Europe’s governments were caught in a complex web of treaties and friendships. War became certain as European nations joined forces with their friends and allies. On one side were the Central Powers: Germany, Austria-Hungary, and Italy. On the other was the Triple Entente of France, Great Britain, and Russia. Most of Europe’s smaller countries lined up behind one power or the other.

Jeannette Rankin

When the House of Representatives voted to approve the 19th Amendment during a vote in 1918, one woman stood up to say “Yea.” She was Jeannette Rankin, a proud Montana suffragist and America’s first congresswoman, elected in 1916. Rankin made her name in her home state by getting permission to address the Montana legislature on the subject of suffrage. A few years later, voters thanked her for her efforts by sending her to Washington.
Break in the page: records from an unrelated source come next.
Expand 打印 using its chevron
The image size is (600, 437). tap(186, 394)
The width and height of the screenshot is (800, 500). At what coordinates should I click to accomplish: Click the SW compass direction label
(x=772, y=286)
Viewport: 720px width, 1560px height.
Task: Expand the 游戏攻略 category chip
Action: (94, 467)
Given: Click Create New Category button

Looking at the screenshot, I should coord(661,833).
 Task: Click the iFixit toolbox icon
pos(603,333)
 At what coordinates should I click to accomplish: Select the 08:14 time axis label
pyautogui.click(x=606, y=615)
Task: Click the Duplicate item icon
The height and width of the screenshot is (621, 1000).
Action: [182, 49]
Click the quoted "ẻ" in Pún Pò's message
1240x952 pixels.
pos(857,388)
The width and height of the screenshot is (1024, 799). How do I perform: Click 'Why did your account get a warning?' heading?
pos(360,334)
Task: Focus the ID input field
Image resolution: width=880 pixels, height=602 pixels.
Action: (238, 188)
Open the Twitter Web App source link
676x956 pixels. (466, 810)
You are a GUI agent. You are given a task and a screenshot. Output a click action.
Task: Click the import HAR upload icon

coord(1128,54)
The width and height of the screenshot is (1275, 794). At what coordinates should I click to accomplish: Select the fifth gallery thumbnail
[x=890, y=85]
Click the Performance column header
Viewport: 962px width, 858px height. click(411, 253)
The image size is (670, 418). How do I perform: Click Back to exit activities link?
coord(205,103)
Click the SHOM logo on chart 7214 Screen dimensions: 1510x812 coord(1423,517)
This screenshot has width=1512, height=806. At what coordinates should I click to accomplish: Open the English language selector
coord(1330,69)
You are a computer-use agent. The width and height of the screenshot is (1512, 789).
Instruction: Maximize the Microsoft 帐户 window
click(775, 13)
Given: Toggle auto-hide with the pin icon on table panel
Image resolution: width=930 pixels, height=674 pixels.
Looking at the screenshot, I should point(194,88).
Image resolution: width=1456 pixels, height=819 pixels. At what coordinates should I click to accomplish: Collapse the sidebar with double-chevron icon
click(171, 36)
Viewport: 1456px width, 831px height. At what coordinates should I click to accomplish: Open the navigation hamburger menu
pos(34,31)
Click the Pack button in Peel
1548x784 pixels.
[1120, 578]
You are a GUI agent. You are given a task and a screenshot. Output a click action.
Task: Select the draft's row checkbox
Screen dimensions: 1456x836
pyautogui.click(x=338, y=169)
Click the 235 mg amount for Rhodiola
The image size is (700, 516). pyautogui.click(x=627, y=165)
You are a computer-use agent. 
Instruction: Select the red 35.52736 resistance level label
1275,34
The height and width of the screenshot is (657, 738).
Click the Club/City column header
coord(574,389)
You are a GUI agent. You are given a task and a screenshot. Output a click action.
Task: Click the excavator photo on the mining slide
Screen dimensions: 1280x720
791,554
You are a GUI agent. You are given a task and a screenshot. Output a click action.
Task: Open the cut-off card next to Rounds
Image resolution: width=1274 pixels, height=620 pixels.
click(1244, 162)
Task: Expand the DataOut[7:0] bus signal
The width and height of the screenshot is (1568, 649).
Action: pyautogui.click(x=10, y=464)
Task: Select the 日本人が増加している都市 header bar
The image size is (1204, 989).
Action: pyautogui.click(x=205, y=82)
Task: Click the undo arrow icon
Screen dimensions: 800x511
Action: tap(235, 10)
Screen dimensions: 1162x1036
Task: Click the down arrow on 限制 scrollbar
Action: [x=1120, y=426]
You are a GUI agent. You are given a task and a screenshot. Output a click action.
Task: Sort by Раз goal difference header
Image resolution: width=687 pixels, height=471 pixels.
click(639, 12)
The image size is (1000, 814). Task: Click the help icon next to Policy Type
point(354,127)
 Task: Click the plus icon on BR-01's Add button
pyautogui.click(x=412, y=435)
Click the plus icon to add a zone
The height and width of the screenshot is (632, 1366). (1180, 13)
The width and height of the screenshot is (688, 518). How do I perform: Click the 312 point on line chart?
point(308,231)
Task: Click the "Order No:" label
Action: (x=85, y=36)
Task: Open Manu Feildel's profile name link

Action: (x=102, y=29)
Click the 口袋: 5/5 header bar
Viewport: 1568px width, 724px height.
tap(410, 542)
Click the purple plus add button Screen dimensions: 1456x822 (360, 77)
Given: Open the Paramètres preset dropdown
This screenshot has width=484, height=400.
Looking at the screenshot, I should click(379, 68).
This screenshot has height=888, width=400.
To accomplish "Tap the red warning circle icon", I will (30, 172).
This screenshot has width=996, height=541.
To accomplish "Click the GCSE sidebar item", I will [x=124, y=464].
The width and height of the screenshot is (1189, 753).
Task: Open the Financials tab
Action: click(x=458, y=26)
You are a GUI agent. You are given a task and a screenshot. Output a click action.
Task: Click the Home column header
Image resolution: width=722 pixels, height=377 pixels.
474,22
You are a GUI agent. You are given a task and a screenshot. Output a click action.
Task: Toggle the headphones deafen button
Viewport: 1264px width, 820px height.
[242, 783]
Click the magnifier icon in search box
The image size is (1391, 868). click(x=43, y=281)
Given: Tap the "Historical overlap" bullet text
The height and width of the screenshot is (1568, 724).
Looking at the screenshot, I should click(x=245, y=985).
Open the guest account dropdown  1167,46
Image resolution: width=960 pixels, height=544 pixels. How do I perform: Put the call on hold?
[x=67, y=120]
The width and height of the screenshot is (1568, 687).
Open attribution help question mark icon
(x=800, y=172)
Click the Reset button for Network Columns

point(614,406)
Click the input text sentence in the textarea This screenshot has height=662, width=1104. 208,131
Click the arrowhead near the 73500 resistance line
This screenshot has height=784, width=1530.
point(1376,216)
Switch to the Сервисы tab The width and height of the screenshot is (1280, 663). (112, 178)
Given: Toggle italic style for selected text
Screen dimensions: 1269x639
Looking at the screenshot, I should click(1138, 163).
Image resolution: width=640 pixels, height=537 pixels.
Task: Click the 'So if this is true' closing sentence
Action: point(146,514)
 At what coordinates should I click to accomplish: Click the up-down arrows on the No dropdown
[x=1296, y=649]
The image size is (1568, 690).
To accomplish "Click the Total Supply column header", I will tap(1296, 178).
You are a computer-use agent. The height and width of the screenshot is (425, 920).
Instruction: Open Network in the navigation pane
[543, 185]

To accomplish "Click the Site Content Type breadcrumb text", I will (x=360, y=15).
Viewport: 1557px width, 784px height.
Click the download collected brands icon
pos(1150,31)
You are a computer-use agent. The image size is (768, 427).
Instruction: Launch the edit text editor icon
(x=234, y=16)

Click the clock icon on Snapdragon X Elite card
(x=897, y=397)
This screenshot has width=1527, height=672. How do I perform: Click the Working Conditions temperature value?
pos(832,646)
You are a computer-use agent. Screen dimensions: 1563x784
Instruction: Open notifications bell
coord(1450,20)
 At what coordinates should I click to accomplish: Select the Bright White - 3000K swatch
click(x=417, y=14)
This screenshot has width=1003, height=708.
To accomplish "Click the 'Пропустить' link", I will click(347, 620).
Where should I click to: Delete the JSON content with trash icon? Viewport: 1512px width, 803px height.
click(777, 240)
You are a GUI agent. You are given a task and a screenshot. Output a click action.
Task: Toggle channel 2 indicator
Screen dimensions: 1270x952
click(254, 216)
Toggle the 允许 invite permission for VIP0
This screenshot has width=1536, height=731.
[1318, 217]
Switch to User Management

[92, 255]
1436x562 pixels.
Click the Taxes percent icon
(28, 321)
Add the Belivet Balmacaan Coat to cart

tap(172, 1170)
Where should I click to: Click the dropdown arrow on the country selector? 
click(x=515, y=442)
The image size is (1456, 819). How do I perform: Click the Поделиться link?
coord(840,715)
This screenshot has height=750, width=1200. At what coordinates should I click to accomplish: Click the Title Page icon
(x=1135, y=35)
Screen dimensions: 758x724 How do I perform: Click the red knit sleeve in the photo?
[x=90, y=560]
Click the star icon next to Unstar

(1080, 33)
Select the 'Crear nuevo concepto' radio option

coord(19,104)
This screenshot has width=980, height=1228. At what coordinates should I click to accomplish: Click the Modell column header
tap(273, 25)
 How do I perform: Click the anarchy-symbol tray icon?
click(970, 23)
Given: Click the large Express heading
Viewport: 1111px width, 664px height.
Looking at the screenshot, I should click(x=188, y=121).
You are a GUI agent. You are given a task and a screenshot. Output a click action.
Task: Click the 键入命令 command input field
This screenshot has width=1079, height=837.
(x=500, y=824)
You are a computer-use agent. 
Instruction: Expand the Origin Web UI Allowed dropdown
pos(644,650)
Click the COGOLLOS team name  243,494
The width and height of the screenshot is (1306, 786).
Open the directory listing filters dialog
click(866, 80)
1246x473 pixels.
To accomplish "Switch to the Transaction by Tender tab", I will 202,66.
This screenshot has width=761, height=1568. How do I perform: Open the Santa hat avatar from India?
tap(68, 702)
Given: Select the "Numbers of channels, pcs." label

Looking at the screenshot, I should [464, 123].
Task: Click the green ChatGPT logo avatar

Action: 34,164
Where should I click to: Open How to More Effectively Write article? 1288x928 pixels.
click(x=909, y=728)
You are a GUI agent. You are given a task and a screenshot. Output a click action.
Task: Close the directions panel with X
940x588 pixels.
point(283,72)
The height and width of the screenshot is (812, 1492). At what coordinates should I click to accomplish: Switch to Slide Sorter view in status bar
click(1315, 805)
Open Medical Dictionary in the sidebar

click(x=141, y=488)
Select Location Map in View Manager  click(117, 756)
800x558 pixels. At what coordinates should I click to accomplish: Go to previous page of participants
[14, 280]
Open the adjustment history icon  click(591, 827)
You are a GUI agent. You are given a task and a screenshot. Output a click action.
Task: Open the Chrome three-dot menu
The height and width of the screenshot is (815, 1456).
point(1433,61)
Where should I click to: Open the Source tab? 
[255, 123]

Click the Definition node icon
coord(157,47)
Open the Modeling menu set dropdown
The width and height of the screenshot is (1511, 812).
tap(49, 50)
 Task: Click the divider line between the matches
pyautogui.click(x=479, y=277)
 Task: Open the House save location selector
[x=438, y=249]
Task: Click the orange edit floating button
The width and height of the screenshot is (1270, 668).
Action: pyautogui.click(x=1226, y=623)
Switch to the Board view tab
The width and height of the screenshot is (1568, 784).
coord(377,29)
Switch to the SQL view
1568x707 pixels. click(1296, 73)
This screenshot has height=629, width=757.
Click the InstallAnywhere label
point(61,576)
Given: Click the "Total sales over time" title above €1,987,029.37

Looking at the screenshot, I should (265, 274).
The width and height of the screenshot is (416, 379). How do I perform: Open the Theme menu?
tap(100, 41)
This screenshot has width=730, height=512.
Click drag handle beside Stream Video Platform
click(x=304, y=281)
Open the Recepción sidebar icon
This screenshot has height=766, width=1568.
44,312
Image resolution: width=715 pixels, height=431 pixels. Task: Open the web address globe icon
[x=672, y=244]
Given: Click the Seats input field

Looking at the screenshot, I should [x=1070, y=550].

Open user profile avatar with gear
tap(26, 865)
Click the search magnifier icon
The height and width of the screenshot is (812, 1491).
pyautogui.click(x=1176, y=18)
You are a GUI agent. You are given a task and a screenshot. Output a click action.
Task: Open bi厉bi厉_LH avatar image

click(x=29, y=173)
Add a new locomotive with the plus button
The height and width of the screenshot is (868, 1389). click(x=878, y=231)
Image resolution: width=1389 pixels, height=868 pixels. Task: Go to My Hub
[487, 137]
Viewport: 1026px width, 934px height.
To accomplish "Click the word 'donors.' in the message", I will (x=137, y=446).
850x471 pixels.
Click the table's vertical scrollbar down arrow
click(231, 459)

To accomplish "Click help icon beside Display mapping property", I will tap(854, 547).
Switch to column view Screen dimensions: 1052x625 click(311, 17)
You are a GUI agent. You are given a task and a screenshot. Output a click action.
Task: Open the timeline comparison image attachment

Raised on a ranch, Rankin spent her life working for the welfare of others, first as a social worker, then as a suffragist, and finally as a peace activist. She was elected to Congress twice as the nation went to war, the first time before World War I, the second time before World War II. “As a woman, I can’t go to war,” she said, “and I refuse to send anyone else.”

As a pacifist, a person who opposes war of any kind, Rankin’s views won her few friends in government or back home. Both times, she lost reelection to Congress.

All her life, Rankin pushed for women’s rights and peace between nations. “You can no more win a war than win an earthquake,” she declared. Rankin also had bitter words for women who approved of war. She called them “worms” who let their sons go off to war “because they’re afraid their husbands will lose their jobs in industry if they protest.”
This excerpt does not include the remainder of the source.